Sometimes local programs that would provide employment are snared by numerous technicalities. In one case that came to our attention, a program that would have eventually provided employment for approximately 30 hard-core unemployed was held up for 2 months because of a dispute about one word in the corporate name of the sponsoring agency. That was finally straightened out, and the program did get underway. But meanwhile people were out of work, 300 of them, because of an argument about one word in the corporate name. So far as the Employment Service is concerned, its record has been one of dismal failure to assist persons in need of help in the job field. I want to expand on that, Mr. Chairman.

I have been dealing with the Employment Service for many years, ever since Secretary Schwellenbach of the Department of Labor. And it is really an almost hopeless proposition to try to get much out of that agency.

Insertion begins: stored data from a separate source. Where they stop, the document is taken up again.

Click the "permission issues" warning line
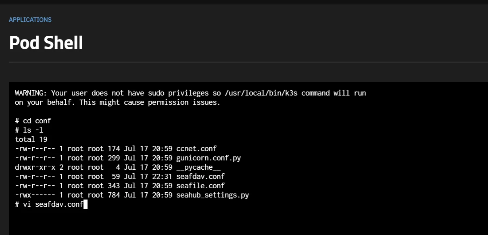The height and width of the screenshot is (235, 488). coord(184,102)
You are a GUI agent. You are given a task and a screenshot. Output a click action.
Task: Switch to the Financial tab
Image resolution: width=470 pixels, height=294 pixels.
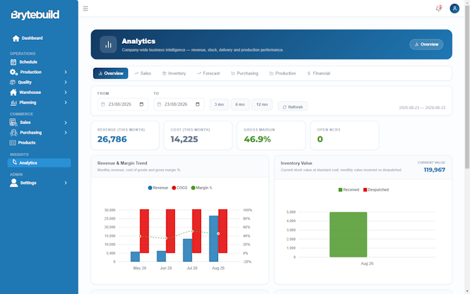point(319,73)
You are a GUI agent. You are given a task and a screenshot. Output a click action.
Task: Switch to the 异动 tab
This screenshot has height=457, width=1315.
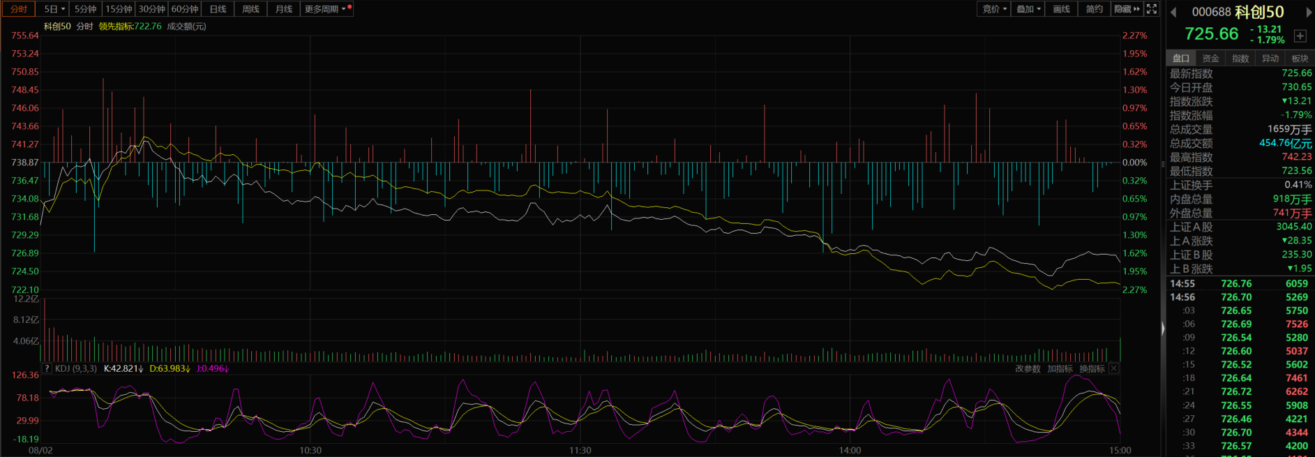coord(1270,59)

We have observed the tactics of many of these officials over the years. Usually, they place in employment the persons who are well qualified and probably could obtain employment without any help. The individuals who need additional training or guidance and job counseling usually become a part of extensive files gathering dust in local offices. I might say that Mr. Shultz, the Secretary of Labor, indicated that there had been trouble in his testimony. He hopes that they can improve and thinks perhaps they are improving. I hope he is right. But, frankly, I don't have much optimism about the possibility of the Employment Service straightening itself out.

We have been trying to make the Employment Service offices more effective in handling manpower problems for the last 30 years. Generally speaking, the conditions have not changed much for the better. H.R. 11620 provides for skilled training centers supportive and followup services to supplement work and training programs-including health services-counseling, day care for children, transportation assistance, and other special services necessary to assist individuals to achieve success in work and training programs. Experience has shown. that all of these are practical necessities if we are to make certain that our citizens really benefit from the various manpower programs. Another feature of the O'Hara bill, providing for employment centers and mobile employment-service units, is also vital. Job coaching to insure job retention and relocation placement, where needed, are also extremely important.

We need bold and imaginative programs for the training, upgrading and employment of those who now are considered ineligible for jobs or unsuitable for promotions. From our observations of some agencies, such as OEO, we belive that they are in a far better position to initiate and carry out experimental programs than the old-line agencies, which are frequently staffed by people who are long on paperwork and policies but short on productive performance.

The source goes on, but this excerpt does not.